LAS VEGAS, NV – SEPTEMBER 15: Jaime Munguia celebrates his fifth-round TKO against Brandon Cook … [+]
Jaime Munguia absolutely pummeled Spike O’Sullivan in his middleweight debut. Joe Smith Jr. scored an upset vs. Jesse Hart to keep himself in light heavyweight contention. And Claressa Shields made boxing history.

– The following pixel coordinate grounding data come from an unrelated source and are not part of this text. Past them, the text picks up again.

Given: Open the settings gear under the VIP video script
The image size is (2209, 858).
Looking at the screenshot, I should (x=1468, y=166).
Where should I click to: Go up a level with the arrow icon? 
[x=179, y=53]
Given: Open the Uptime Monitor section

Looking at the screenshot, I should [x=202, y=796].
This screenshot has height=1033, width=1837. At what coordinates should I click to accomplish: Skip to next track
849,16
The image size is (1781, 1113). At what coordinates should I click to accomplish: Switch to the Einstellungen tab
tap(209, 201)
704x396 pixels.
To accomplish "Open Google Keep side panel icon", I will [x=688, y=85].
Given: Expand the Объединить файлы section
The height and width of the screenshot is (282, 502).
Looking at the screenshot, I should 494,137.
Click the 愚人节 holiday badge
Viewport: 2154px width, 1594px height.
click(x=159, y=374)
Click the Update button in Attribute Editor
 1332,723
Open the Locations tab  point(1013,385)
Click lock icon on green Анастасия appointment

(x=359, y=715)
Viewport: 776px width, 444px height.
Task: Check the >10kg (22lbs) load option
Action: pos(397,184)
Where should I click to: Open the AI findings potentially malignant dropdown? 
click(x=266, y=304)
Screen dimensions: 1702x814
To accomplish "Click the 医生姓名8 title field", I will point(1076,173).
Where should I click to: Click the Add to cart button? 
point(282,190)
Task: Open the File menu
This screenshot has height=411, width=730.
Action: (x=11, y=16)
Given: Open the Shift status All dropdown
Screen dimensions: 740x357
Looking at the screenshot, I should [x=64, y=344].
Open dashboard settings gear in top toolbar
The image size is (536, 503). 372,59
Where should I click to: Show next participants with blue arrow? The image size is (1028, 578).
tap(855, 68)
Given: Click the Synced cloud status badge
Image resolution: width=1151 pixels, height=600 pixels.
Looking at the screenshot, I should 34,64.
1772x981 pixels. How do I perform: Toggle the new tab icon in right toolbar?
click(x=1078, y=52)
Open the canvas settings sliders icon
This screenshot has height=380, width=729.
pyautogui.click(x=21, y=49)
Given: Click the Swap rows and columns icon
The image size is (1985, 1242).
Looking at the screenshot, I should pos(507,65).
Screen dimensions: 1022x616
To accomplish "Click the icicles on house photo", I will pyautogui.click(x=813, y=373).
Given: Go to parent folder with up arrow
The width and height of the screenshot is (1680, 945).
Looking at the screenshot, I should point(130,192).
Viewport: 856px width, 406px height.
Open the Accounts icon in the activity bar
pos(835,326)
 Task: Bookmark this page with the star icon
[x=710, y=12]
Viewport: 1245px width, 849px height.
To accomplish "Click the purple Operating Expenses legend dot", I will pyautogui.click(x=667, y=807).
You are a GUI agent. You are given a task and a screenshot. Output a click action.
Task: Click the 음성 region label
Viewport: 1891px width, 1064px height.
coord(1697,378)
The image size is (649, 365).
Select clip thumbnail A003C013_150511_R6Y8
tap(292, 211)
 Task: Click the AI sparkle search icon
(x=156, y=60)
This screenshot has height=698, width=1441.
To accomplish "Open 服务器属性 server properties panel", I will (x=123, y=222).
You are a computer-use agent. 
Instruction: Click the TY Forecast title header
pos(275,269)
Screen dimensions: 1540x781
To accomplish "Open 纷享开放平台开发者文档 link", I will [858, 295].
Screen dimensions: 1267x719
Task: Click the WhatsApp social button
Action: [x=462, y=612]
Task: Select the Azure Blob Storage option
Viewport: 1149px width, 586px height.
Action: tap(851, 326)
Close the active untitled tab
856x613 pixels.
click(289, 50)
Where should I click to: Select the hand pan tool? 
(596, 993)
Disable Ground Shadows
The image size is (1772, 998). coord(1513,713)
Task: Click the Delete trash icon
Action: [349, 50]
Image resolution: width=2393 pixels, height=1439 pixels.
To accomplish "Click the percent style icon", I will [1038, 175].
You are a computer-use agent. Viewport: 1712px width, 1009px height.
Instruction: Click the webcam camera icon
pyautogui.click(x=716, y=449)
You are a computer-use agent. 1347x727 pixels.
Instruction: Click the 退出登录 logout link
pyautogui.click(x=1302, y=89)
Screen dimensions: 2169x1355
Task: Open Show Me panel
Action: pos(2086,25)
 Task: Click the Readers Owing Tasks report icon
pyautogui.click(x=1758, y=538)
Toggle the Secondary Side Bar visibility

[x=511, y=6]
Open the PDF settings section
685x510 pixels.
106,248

But let’s go a little deeper, and let’s watch (or rewatch) some of the tape. Here’s everything you might have missed in boxing this weekend.
Notable weekend fights:
—It was quite a middleweight debut for Jaime Munguia (35-0, 28 KOs), as he used a hard jab and plenty of withering body shots to overwhelm Spike O’Sullivan (30-4) and ultimately stop him in the 11th round. The first half of the fight was close—in part, because Munguia was penalized a point for low blows in the sixth round (O’Sullivan also was badly hurt in the seventh by a body shot that strayed slightly below the beltline). But in the second half of the bout, Munguia—who, according to CompuBox, landed an impressive 50.5% of his power punches—was much faster, much stronger, and much more devastating with his jabs and combinations. In the 11th, O’Sullivan had a difficult time stopping Munguia from doing whatever he wanted, and just before O’Sullivan was knocked down, his corner threw in the white towel.
Asked afterward by DAZN to rate his 160-pound debut, Munguia said he’d give himself an 8 or a 9 (presumably out of 10), but he said he wore down less and he threw more punches as a middleweight than he did as a junior middleweight. Asked if he wanted to call anybody out, Munguia said, “I want to fight against the best of the division, whether it’s Canelo [Alvarez], [Gennadiy] Golovkin or the Charlo [brothers].” Okie doke, then.
—More than three years after scoring his last significant victory, a KO over Bernard Hopkins to send him into retirement, Joe Smith Jr. (25-3, 20 KOs) notched a victory against Jesse Hart (26-3) to keep himself in title contention. Hart looked mostly terrible, and he couldn’t do anything to stop Smith’s relentless pressure and solid right hand, which dropped Hart in the seventh round. The judges had it a split decision (97-92 and 98-91 for Smith and a horrendous 95-94 card for Hart; I also had it 98-91 for Smith). But that was good enough for Smith, who was about a 3/1 underdog before the fight. Said Smith, “I had to make a statement that I belong in this division.”
—Becoming the fastest fighter in boxing history, male or female, to win three world titles in three weight divisions, Claressa Shields (10-0, 2 KOs) dominated an overmatched Ivana Habazin (20-4) to win a pair of junior middleweight belts by unanimous decision on Friday night. Shields—who beat Vasiliy Lomachenko’s record of three titles in three divisions in 12 fights—scored the first knockdown of her career (the two TKOs on her resume came as the result of opponents who were stopped while on their feet) in the sixth with a nasty body shot. She later said she focused on the body in that round because she heard Andre Ward yell at her from the crowd to do so. “It wasn’t what I wanted,” said Shields, who clearly desired a knockout. “But I’m happy with the improvement. I dropped her with a body shot. This feels great.”
As for what’s next, Shields mentioned Elin Cederroos, who upset Alicia Napoleon-Espinosa on the undercard but didn’t seem all that jazzed about the possibility of facing Shields in her next fight. When Gray told Shields that Cederroos might not be ready for her, Shields quickly responded by saying, “None of them are ready for me.” So far, Shields has been right about that.
—Jaron “Boots” Ennis (25-0, 23 KOs) looked fantastic on the Shields-Habazin undercard, knocking down Bakhtiyar Eyubov (14-2-1) twice in the first round and landing tons of strong body shots and plenty of fast-handed hooks. Eyubov landed a number of his own flush shots in the second and third rounds, but after the third round, New Jersey state athletic board commissioner Larry Hazzard threatened to stop the fight. Eyubov’s corner, though, convinced him to let it go another round. But midway through the fourth, the ref stopped the fight, on Hazzard’s advice, even though Eyubov was still throwing and landing. Afterward, Ennis said “I got too hyped” in the first round and that he has to calm down. Asked by Showtime when he’d be ready to fight for a world title, Ennis confidently said he was ready about seven fights ago.